WORK REQUIRED:
Of the lines in the material below, print only those from the one containing "You are a GUI" to the one containing "Given: Select the blurred 출금계좌번호 value", ends included, exactly as written and without pictures.

DATA TO EXAMINE:
= = = = = = =

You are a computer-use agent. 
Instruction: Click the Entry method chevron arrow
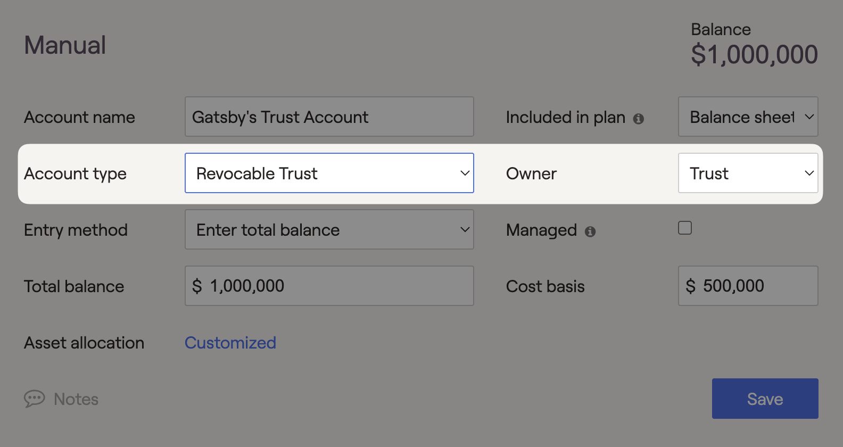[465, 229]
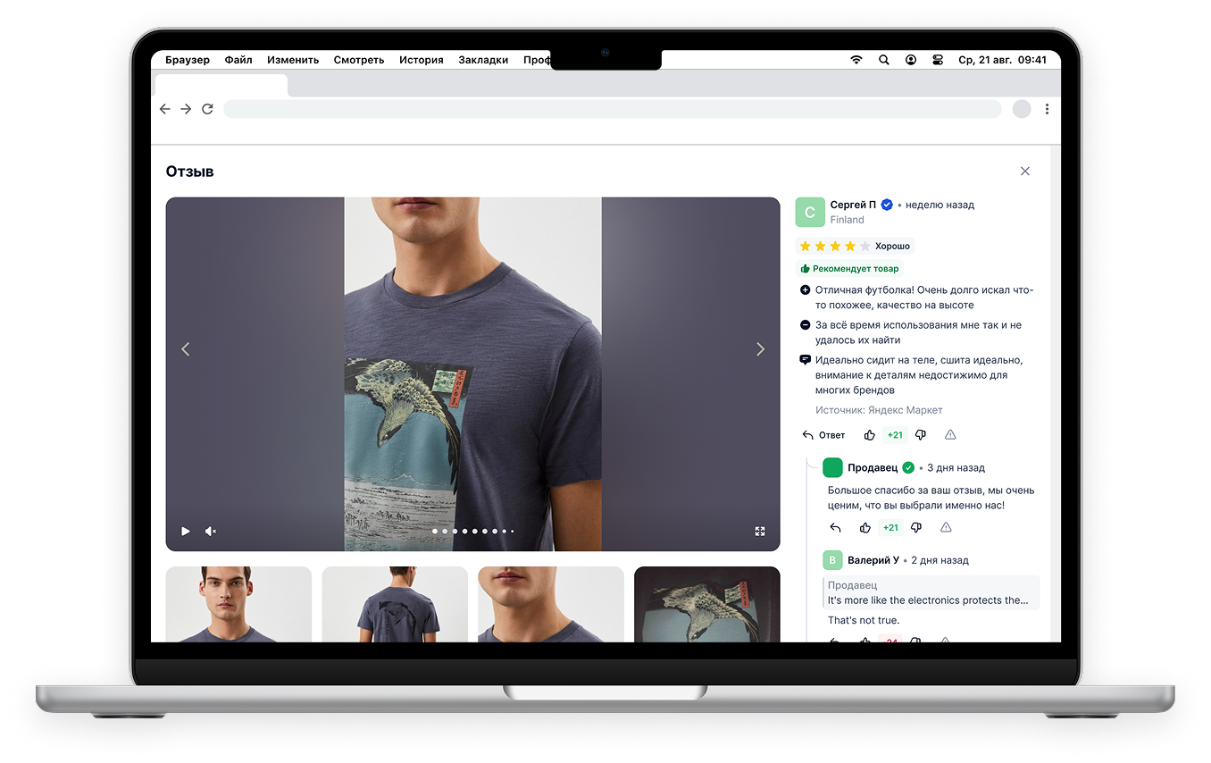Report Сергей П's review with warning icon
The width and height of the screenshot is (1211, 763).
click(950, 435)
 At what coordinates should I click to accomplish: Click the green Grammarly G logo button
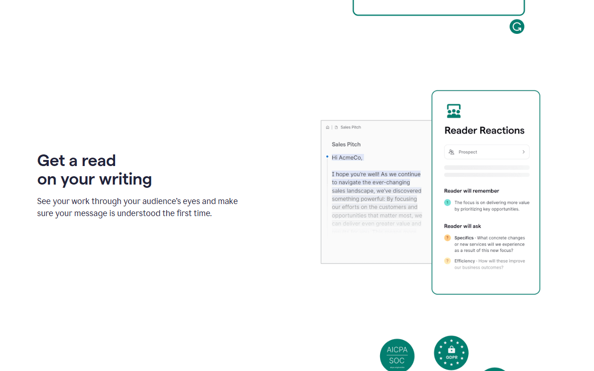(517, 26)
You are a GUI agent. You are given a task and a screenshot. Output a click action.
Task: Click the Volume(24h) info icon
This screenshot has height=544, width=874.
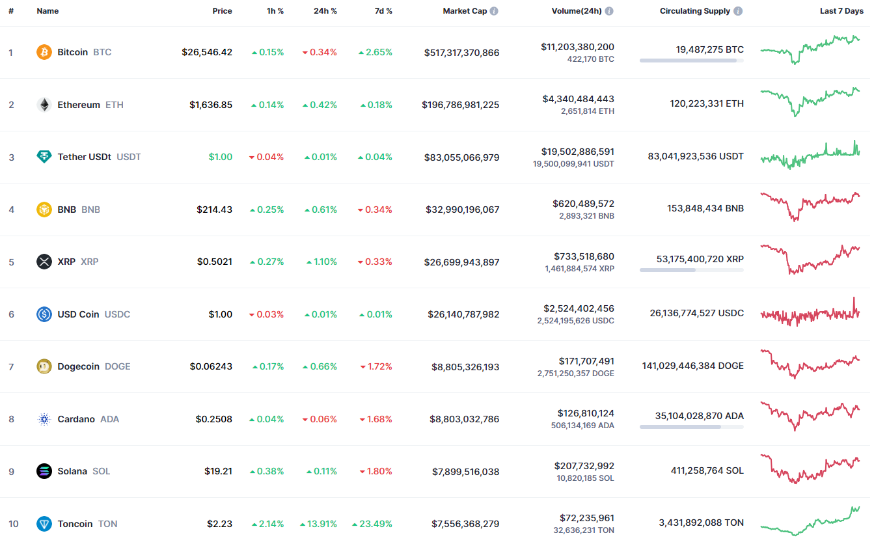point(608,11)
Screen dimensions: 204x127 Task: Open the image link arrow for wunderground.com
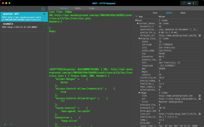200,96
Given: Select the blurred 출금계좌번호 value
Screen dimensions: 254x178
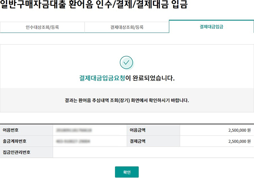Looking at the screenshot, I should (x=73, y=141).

= = = = = = =

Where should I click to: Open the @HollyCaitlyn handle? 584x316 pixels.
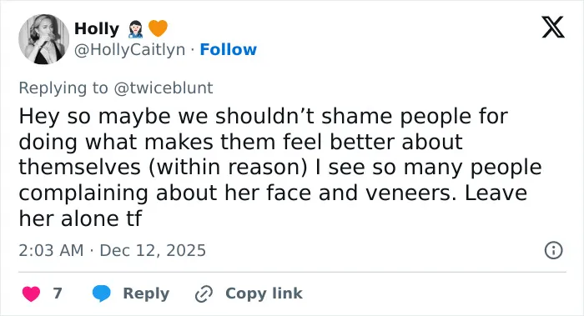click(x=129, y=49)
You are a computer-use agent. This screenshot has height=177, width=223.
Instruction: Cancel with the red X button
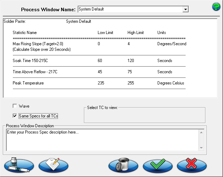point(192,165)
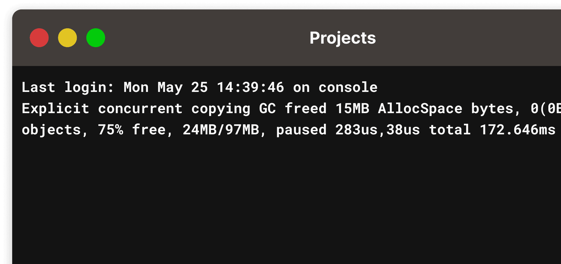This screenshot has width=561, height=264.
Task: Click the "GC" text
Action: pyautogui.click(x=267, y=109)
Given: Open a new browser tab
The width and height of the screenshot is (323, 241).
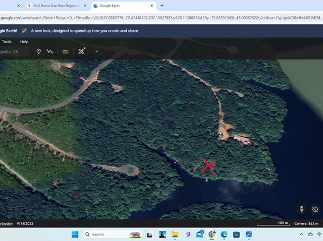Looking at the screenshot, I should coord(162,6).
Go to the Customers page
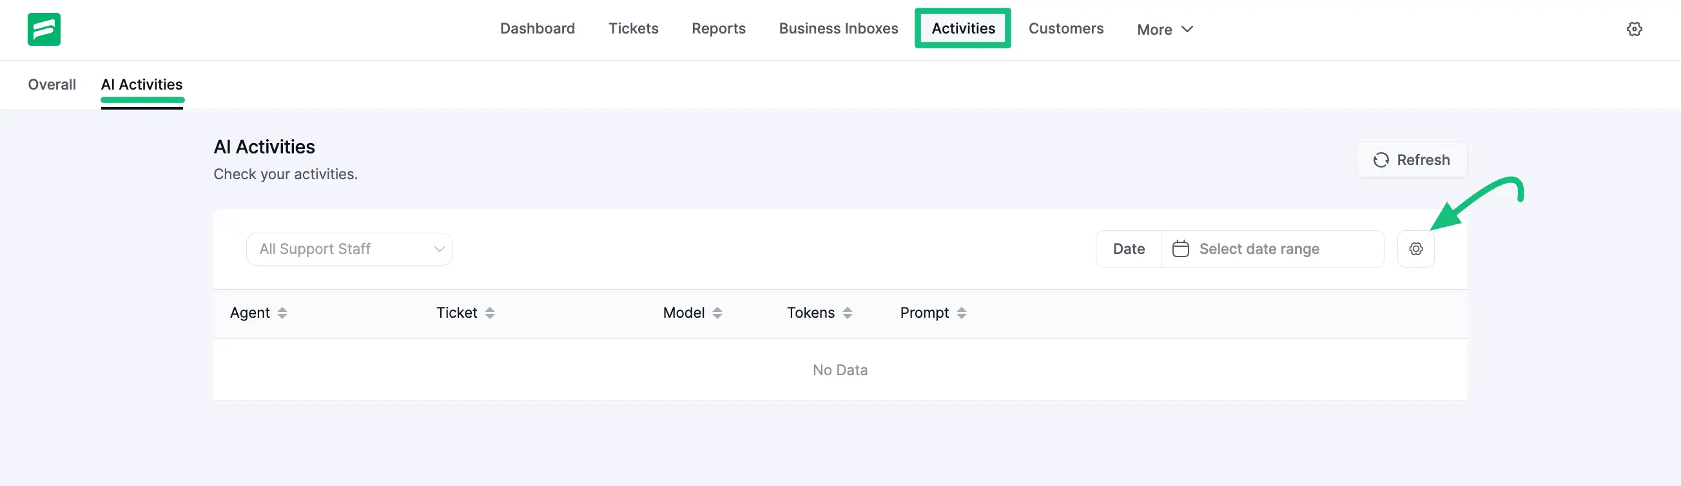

= = = = = = =

ANSWER TO THIS TASK:
You are a GUI agent. You are given a task and a screenshot. Output a click action.
Task: Click the Volume(24h) info icon
This screenshot has height=544, width=874.
point(608,11)
Screen dimensions: 204x127 Task: Open the image link arrow for wunderground.com
200,96
Given: Select the blurred 출금계좌번호 value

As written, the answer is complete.